The most surprising thing about this list is some of the areas that didn't score well. Beginning with Silicon Valley. We think of that region as a fount of successful startups and yet San Jose, the heart of Silicon Valley ranked 40th in the list of 50, with only 62.89 percent of its businesses turning a profit. San Francisco didn't do much better, at 35th place with 63.76 percent of its businesses turning a profit. And New York came dead last on the list (behind even Buffalo), with only 57.38 of its businesses turning a profit. It was the only city to dip below 60 percent.
But consider that New York has more than a quarter of a million businesses. Every other town on the list has fewer than half as many, except for Los Angeles, which still comes in a distant second at 179,000. It's worth noting that New York, San Francisco, and of course Silicon Valley are all startup hubs, and startups are known for being unprofitable during their first several years.
So the presence of a lot of startups could explain the relatively low percentage of successful businesses. On the other hand, these are all areas where costs, especially real estate costs, have spiraled completely out of control. It could just be that you're better off putting your business in a place where both you and your employees can actually afford to be.
Fortunately, you have some good options. The top five cities on LendingTree's list have much more manageable cost of living than New York or Silicon Valley. Here they are:
An impressive 70.93 percent of businesses in Seattle are turning a profit. As LendingTree notes, the Washington State economy in general is doing well--it grew 5.8 percent during the third quarter of 2018, compared with 3.4 percent for the nation as a whole.
Although Seattle's cost of living is decidedly lower than those of Silicon Valley, New York City, and especially San Francisco, real estate costs are rising. It will be interesting to see whether or not that affects the percentage of profitable businesses.
2. Louisville, Kentucky
Tourism is a big economic driver in Louisville, and the entire world comes to town two weeks every year to watch the Kentucky Derby. This city has only 13,404 businesses, but 69.98 percent of them are turning a profit.

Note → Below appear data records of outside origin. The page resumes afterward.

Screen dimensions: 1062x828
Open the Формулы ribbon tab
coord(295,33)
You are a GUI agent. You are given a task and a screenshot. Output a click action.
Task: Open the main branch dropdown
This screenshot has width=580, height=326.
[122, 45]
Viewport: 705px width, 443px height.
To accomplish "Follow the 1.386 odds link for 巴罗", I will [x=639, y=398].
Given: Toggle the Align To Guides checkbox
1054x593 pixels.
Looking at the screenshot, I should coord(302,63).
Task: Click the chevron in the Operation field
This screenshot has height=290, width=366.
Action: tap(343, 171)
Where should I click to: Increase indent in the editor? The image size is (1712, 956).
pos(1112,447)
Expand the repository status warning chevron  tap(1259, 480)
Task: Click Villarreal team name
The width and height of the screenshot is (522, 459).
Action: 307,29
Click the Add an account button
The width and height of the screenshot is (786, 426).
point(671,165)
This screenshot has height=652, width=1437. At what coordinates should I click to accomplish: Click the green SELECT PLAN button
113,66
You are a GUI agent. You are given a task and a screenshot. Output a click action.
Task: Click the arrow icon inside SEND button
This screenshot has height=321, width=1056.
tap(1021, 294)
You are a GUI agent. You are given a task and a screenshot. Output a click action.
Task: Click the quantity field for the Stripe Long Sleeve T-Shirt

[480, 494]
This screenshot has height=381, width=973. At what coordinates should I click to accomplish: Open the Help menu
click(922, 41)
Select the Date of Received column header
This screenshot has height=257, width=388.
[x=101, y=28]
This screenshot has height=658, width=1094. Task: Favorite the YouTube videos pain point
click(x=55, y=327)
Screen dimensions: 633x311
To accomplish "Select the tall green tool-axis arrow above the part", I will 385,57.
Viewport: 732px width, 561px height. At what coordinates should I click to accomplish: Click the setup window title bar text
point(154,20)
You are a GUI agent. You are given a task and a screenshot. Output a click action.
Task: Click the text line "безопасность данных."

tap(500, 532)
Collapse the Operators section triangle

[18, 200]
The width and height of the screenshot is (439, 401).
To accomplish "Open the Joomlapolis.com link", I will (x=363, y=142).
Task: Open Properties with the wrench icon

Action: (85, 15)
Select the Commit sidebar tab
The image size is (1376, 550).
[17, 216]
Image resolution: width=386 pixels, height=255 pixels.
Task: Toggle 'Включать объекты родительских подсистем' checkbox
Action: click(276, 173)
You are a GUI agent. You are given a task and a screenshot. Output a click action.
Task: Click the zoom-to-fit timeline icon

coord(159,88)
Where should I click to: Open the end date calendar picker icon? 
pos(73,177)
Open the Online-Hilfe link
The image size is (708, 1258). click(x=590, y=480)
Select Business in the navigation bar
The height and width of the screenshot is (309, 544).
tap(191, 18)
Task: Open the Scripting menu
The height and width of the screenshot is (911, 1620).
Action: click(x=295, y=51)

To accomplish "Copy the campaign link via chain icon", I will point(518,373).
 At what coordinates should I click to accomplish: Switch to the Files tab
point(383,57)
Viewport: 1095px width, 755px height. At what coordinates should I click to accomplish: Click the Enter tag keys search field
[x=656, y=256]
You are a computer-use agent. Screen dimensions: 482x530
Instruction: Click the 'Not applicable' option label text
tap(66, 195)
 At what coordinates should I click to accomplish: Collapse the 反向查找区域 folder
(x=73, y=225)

In Indianapolis--another town famous for an annual race--69.92 percent of businesses are profitable, putting it just behind Louisville. Finance and real estate seem to dominate the local industry, along with manufacturing and health care.
4. Portland, Oregon
Locals say that the TV series Portlandia really does capture the culture of this decidedly offbeat city. Still, 69.85 percent of its businesses are profitable, even if meaningful portion of them are likely to be food trucks.
Denver owes some of its economic might to its geographic location. Not only is it, famously, a mile above sea level, it's also located at the foothills of the Rockies, just East of the Continental Divide, a conveniently central location without another major city within a radius of 500 miles. In Denver, 69.37 of the businesses are turning a profit.